>> BEGIN DATASET RECORDS

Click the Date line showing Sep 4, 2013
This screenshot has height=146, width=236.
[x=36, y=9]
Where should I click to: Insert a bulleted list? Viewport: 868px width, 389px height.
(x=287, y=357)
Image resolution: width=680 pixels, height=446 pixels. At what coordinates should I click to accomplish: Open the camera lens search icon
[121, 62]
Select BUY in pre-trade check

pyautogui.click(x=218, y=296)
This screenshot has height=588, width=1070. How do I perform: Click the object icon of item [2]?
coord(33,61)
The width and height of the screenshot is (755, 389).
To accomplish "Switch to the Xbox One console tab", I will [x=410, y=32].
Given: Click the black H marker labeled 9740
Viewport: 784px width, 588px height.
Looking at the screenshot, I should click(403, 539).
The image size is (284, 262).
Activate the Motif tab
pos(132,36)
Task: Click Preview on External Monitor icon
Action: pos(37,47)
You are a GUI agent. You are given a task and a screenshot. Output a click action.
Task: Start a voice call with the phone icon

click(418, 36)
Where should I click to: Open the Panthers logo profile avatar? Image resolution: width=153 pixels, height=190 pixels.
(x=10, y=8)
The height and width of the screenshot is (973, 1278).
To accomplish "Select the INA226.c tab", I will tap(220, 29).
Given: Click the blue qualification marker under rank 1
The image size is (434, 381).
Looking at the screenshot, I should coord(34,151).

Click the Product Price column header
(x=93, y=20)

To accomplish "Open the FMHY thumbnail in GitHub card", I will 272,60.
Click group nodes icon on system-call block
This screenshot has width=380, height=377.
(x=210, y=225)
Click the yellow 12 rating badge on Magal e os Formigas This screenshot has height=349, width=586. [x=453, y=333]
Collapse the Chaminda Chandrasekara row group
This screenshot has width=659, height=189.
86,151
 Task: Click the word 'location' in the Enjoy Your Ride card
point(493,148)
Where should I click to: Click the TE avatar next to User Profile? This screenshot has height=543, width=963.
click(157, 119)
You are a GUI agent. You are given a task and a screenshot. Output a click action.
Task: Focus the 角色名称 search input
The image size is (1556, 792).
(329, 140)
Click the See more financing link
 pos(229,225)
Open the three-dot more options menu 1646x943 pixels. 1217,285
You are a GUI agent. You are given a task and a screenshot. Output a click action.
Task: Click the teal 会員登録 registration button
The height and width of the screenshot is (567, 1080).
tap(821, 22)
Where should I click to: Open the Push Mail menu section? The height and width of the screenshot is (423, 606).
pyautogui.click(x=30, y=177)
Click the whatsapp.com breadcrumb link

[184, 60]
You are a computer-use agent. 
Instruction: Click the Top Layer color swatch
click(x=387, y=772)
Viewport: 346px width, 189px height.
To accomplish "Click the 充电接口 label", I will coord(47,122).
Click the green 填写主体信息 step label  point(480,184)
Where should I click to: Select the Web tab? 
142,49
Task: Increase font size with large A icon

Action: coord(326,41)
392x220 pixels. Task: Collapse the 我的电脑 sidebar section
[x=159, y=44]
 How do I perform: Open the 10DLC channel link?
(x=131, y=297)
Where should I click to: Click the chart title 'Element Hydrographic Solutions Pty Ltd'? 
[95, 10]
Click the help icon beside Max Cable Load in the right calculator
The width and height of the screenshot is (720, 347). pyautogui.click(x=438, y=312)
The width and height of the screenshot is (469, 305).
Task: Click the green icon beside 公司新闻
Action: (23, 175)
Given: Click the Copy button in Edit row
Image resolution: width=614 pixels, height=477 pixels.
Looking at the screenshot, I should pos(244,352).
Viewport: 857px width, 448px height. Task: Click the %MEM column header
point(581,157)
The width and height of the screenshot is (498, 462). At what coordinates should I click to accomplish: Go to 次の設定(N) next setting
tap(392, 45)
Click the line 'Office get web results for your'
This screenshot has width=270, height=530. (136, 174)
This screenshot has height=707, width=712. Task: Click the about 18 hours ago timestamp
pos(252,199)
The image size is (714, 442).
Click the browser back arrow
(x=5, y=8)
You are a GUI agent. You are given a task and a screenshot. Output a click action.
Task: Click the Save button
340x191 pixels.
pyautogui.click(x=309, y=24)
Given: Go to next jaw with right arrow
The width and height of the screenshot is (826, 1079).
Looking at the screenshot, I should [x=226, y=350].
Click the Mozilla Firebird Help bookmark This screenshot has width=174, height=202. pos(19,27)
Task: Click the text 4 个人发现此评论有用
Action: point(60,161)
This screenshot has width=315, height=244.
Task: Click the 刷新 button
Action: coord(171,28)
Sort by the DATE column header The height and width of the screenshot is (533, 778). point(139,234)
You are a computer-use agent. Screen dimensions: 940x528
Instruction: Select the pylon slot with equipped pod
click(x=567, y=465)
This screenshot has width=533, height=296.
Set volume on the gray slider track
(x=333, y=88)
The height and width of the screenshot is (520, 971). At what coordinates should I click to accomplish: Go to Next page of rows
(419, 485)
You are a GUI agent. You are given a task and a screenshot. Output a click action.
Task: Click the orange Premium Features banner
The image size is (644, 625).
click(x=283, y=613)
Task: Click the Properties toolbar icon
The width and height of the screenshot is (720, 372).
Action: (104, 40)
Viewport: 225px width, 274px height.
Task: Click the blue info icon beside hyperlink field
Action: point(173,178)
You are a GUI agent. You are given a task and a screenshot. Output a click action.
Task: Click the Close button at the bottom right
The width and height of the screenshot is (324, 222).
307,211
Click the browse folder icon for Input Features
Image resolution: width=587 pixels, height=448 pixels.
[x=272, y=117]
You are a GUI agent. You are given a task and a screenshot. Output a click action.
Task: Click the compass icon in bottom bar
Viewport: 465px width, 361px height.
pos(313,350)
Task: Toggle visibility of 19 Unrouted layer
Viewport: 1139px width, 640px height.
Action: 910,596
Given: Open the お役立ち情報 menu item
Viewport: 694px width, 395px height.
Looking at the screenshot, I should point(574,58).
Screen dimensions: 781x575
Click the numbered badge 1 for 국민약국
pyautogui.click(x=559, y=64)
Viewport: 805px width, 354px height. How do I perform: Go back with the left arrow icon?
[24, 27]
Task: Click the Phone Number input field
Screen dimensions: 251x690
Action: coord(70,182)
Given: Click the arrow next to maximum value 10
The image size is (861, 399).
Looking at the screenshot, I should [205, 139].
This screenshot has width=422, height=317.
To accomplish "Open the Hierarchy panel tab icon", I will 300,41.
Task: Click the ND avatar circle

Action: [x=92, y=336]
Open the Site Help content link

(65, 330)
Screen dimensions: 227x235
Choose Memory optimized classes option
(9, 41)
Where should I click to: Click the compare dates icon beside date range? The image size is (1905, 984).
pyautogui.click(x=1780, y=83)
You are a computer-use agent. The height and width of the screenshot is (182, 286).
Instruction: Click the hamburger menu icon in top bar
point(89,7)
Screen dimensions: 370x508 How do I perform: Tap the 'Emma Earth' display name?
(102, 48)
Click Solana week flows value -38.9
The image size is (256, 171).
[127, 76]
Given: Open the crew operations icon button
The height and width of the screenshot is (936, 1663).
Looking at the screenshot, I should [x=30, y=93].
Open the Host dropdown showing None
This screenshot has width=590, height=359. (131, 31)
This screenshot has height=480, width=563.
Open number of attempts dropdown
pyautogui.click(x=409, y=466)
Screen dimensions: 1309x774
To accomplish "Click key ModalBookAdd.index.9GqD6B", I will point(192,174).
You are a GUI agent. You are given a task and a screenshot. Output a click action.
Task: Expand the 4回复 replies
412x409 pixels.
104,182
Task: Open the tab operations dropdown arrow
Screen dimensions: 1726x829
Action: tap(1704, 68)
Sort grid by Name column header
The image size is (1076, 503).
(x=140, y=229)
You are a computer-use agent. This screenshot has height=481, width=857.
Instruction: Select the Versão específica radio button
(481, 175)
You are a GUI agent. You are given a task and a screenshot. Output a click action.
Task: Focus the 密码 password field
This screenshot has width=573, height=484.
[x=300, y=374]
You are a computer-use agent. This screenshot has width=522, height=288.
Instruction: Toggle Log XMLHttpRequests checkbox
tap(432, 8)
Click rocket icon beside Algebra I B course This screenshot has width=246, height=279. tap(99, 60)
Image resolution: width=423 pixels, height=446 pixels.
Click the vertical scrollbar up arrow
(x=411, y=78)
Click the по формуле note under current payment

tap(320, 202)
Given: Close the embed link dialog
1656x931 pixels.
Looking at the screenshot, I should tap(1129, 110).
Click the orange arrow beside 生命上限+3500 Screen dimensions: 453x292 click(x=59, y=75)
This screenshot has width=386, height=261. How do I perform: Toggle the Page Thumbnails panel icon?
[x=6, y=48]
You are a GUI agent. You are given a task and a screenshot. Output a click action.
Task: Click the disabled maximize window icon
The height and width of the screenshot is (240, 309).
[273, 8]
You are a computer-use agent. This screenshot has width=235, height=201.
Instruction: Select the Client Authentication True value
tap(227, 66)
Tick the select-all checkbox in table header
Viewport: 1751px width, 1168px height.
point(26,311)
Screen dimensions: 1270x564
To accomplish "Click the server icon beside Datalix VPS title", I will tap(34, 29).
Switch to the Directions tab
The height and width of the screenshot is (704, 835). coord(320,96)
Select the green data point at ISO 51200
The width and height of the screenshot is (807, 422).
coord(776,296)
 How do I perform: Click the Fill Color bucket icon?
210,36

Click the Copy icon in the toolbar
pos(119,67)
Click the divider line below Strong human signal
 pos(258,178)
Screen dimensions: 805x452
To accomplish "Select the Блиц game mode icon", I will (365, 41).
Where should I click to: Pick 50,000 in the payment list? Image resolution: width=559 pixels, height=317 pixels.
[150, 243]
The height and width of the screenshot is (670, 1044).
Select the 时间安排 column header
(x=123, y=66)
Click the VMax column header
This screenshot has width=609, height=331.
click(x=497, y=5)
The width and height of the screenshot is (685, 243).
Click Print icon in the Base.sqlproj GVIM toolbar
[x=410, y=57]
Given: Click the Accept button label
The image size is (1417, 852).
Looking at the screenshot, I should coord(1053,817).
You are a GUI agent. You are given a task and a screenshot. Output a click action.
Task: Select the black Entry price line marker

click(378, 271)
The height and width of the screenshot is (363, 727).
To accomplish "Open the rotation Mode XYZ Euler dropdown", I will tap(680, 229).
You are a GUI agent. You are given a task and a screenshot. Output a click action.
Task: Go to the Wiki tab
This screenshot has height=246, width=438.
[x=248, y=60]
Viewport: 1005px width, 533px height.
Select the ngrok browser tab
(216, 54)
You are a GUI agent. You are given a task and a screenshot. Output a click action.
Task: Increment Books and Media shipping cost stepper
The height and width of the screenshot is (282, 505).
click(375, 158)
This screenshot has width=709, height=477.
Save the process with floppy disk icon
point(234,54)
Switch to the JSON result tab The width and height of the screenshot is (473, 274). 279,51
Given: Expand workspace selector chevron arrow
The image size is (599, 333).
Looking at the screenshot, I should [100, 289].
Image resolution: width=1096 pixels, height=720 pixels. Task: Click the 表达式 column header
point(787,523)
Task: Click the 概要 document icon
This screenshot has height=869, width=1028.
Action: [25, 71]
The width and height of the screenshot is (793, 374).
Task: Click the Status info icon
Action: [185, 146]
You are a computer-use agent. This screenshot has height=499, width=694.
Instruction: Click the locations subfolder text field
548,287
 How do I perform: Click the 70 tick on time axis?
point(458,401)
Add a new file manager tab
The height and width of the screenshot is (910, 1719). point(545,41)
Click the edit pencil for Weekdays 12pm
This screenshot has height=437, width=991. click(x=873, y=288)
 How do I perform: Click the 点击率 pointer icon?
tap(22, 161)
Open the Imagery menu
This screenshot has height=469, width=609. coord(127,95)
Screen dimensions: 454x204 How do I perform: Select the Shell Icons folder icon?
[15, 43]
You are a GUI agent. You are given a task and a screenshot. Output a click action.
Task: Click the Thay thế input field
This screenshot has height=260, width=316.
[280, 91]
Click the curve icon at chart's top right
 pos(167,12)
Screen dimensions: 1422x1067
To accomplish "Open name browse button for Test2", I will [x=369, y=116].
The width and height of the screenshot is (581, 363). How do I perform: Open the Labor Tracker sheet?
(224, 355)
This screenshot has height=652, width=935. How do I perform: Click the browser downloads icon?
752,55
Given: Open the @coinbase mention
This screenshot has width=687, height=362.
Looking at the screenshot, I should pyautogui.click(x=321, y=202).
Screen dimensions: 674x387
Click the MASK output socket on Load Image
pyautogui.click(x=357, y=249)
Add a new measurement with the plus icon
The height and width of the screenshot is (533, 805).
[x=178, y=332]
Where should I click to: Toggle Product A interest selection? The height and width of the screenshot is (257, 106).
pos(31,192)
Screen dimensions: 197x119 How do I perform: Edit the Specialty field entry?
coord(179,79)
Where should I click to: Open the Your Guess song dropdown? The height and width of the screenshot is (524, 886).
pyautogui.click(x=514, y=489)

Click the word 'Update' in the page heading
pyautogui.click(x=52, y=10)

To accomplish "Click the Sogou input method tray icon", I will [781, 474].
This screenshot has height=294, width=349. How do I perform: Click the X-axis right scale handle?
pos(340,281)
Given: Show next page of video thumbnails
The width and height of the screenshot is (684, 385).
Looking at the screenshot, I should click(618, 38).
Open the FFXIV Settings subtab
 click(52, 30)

>> END DATASET RECORDS

▸ BRIEF:
Rewrite the rows from the line containing "Sort by the" through the line containing "click(x=567, y=465)" as a JSON list of strings, one string per line, leaving out blank lines.

▸ WRITTEN SOLUTION:
[
  "Sort by the DATE column header The height and width of the screenshot is (533, 778). point(139,234)",
  "You are a computer-use agent. Screen dimensions: 940x528",
  "Instruction: Select the pylon slot with equipped pod",
  "click(x=567, y=465)"
]